The primary outcome was time to symptomatic, catheter-associated thrombosis, confirmed on imaging. Screening for asymptomatic thrombosis was not performed due to pragmatic reasons in this retrospective study as this is not performed routinely clinically. Time until event or censorship was defined as the time from insertion of the line until either thrombosis, line removal, date of last follow-up, or censor date of March 1, 2019. Unadjusted and multivariable Cox proportional hazards regression analyses were used to estimate the association between key variables and thrombosis, and to calculate corresponding hazard ratios (HRs) and 95% confidence intervals (CIs). A two-sided P-value of .05 was used to determine significance. Variables were included in the multivariate model if P < .10 in univariate analyses. Patient groups were compared using the chi-square test for categorical data, and the independent samples t-test for continuous data.
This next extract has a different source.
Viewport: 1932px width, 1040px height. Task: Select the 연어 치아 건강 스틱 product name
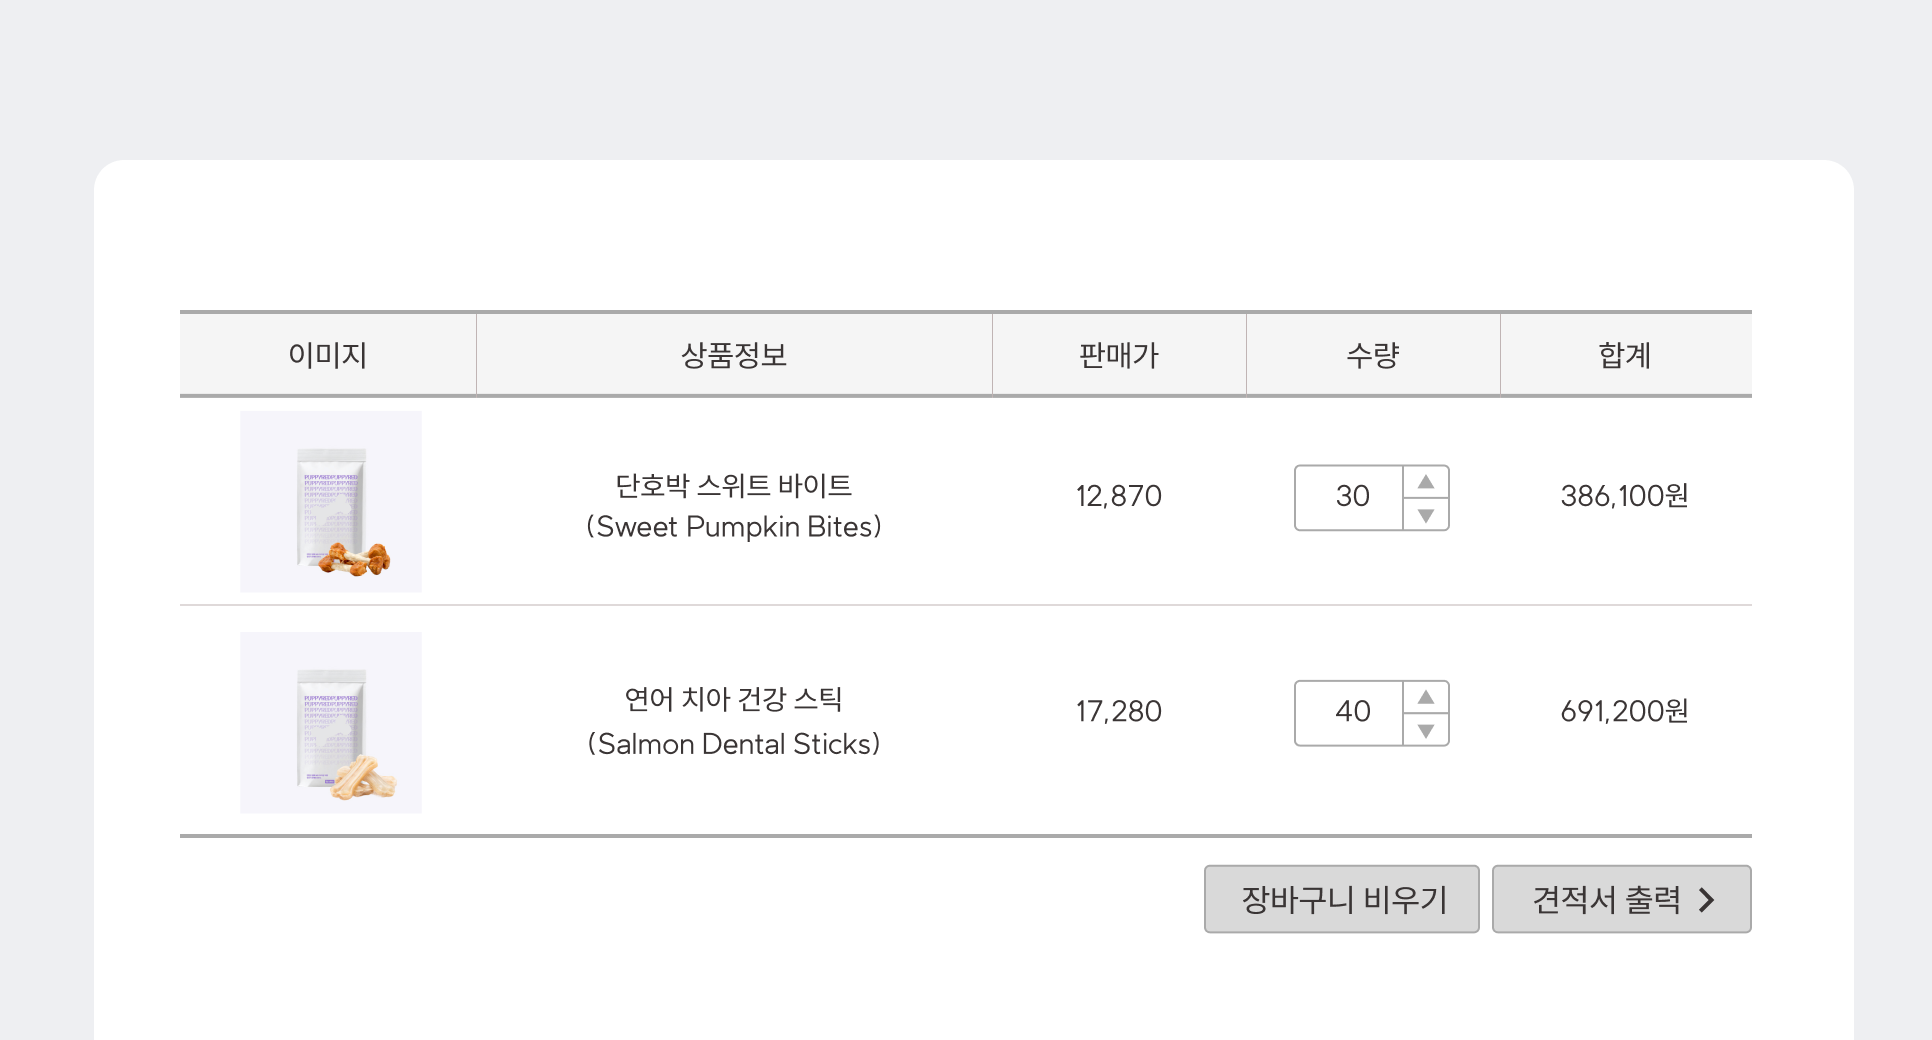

Cancer types were classified into 3 categories according to risk of thrombosis, with categories based on prior research: very high risk (stomach, pancreas, haematological, brain, cancer of unknown primary, mesothelioma), high risk (lung, gynaecologic, genitourinary excluding prostate), and low risk (breast, colorectal, prostate, bone, head and neck, melanoma, cutaneous, testicular).[11-13] Haematological cancers were categorised with solid tumours as very high risk based on previous research indicating a similar risk of thrombosis.[12] Body mass index (BMI) was dichotomised using a cut-off of 25 kg/m2. Prior to performing multivariate analysis, independent variables were assessed for multicollinearity. The generalised R[2], representing the proportion of total variability of the outcome that is explained by the model, was calculated.[14] All data analysis was performed using SPSS Version 25.0 (IBM Corporation, Chicago, IL).

Results

Patient cohort

Patient characteristics are summarised in Table 1. In total, 402 distinct central line encounters were analysed, corresponding to 317 patients and 166 972 catheter days; 258 patients (81.4%) had one catheter inserted, and the remaining 59 patients had more than one catheter inserted. The median duration of follow-up was 534 days (range = 353-878 days). The median line duration was significantly shorter for those with PICC lines compared with implantable ports, 70 days (32-120 days) compared with 425 days (256-814 days) (P < .001). The mean age of the cohort was 62 years, and 209 cases were female (52%). The date of line insertion ranged from 1996 to 2019. The most common cancer types included were colorectal adenocarcinoma (137 cases, 34%), breast carcinoma (75 cases, 19%), diffuse large B cell lymphoma (22 cases, 5%), and pancreatic adenocarcinoma (21 cases, 5%); 179 cases with solid tumours had distant metastatic disease (44.5%) and 78 cases (19%) had a haematological malignancy. More patients had implantable ports compared with PICCs (236 cases, 58.7% vs 165 cases, 41.0%, respectively). Most PICCs inserted were single lumen (101, 61.2%). Catheters were inserted by surgeons (187, 46.5%), clinical nurse consultants (119 cases, 29.6%), or radiologists (83 cases, 20.6%).

Table 1.

Baseline characteristics.

	No thrombosis (n = 378)	Thrombosis (n = 24)	χ2	P-value
Age, mean (SD)	61.9 (12.7)	62.7 (11.3)		.76
Female sex, n (%)	196 (48.8)	14 (3.5)	0.38	.54
Prior DVT/PE	51 (13.5)	3 (12.5)	0.02	.89
Sepsis or DIC	105 (27.9)	8 (33.3)	0.33	.57
Cancer thrombosis risk	Very high: 139 (36.8)High: 26 (6.9)Moderate: 213 (56.3)	Very high: 12 (50.0)High: 2 (8.3)Moderate: 10 (41.7)	2.00	.37
Metastatic disease,[a] n (%)	124 (40.3)	3 (18.8)	2.95	.09
Platelet count (×109/L)	<150: 58 (15.8)150-449: 269 (73.1)⩾450: 41 (11.1)	<150: 2 (8.3)150-449: 19 (79.2)⩾450: 3 (12.5)	0.96	.62
Smoker	59 (16.3)	2 (8.3)	1.08	.30
Catheter type, n (%)	PICC: 149 (39.5)Port: 228 (60.5)	PICC: 16 (66.7)Port: 8 (33.3)	6.87	.009*
Catheter site, n (%)	Left side: 92 (24.7)	Left side: 11 (45.8)	5.26	.02*
BMI (kg/m2)	<25: 166 (44.0)⩾25: 211 (56.0)	< 25: 5 (20.8)⩾25: 19 (79.2)	4.97	.026*
Antithrombotics, n (%)	80 (21.3)	1 (4.2)	4.09	.04*

Abbreviations: BMI, body mass index; DIC, disseminated intravascular coagulation; DVT, deep venous thrombosis; PE, pulmonary embolism; PICC, peripherally inserted central catheter; SD, standard deviation.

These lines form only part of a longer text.